Naturally, presidential candidates of all stripes contend that their policies will improve matters. Understandably, we treat these claims skeptically. Why would they say otherwise?
Brink Lindsey had a better idea. Lindsey, an economist at the libertarian Cato Institute, asked 51 economic thinkers across the political spectrum what could be done: “If you could wave a magic wand and make one or two policy or institutional changes to brighten the U.S. economy’s long-term growth prospects, what would you change and why?”
The answers are illuminating. I’m summarizing six, divided evenly between left and right. (Cato has published all the responses as an e-book.)
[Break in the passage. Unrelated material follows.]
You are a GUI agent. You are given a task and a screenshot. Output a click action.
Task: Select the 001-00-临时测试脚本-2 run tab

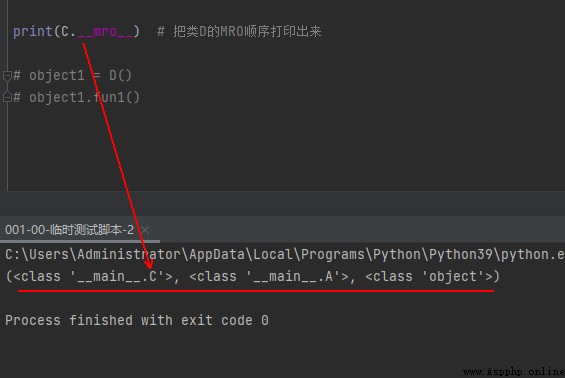tap(69, 230)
— Dean Baker of the Center for Economic and Policy Research: End patent protection for prescription drugs and allow foreign doctors and lawyers to practice in the United States, if they pass qualifying exams. Drug prices would plunge, Baker says; few prescriptions would cost more than $20. Competition from foreign physicians might cut U.S. doctors’ average incomes by $100,000. All told, annual savings might total $500 billion, though a new way to finance drug research would be needed (he favors direct government funding).
— Heather Boushey of the Washington Center for Equitable Growth: Mandate 12 weeks of paid leave for workers to care for newborns or seriously ill family members. The existing Family and Medical Leave Act requires only unpaid leave, but many middle-class and poor workers — 46 percent in one survey — can’t afford the pay loss. “Paid leave is good for business,” Boushey argues. It reduces worker turnover and absenteeism, improving overall economic growth.
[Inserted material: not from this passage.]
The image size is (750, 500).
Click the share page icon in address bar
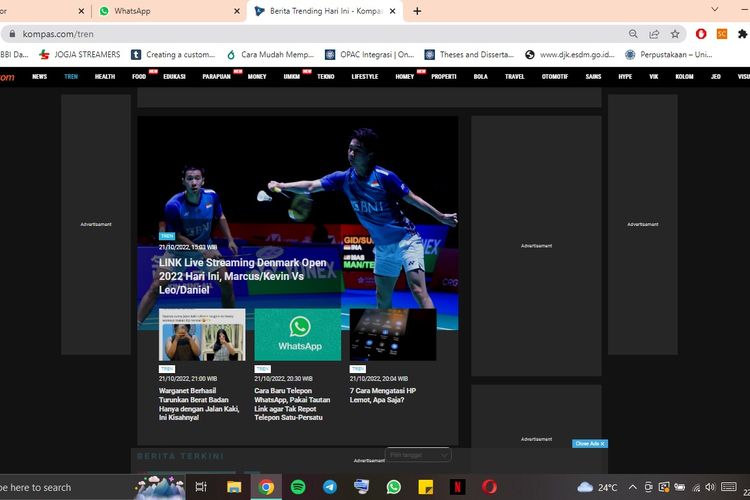[x=654, y=33]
— Tyler Cowen of George Mason University: Pay more attention to foreign policy. “A good foreign policy is the most important thing the United States can do to ensure its own future prosperity,” asserts Cowen. We may be living in a “peace bubble,” where “progress toward greater peace” is not preordained. A “chaotic world” would mean a much “poorer and riskier” America.
— Susan Dudley of the George Washington University Regulatory Studies Center: Streamline government regulations. She reports that there are now more than 70 federal regulatory agencies with 300,000 workers who have produced 168,000 pages of rules. Though often ineffective, some regulations survive because they “gain a constituency and are almost impossible to dislodge.”
— William Gale of the Brookings Institution: Reduce federal budget deficits by mainly taxing the rich. Mounting federal debt is bad because the borrowing crowds out productive business investment. The rich are fair game to plug deficits because studies suggest their heavier tax burdens don’t penalize economic growth.
— Alan Viard of the American Enterprise Institute: Shift from the income tax to a progressive consumption tax. The income tax hits much saving and investment twice. (Example: Business profits are taxed at the corporate level and again at the individual level when received as dividends.) Ending double-taxation would boost investment and living standards. A progressive consumption tax would tax people’s spending, not their saving, at ever-higher rates.
What we learn from this small sampling is that there’s no consensus among economists about how to increase economic growth. Aside from standard platitudes (better schools!), what economists advocate typically reflects their ideological leanings and practical backgrounds.
This does not mean there’s nothing we can do or that some policies are better (or worse) than others. But these decisions and distinctions mostly embody personal experiences, judgments and values, not some neutral foundation of scientific knowledge. Even when there’s widespread agreement, adopting new policies often runs afoul of the groups that benefit from the status quo.
Almost everyone would like the U.S. economy to grow faster, with the gains distributed more widely across the income spectrum. Redistribution is straightforward: You take from X and give to Y. Stimulating more rapid growth is a tougher challenge. The economy is so big and complicated and subject to so many influences (technologies, demographics, work ethic and skills, global developments and more) that the effects of any one policy change, for good or ill, may be swamped by other developments.
To strive successfully for faster growth requires patience and perspective. There is no magic wand.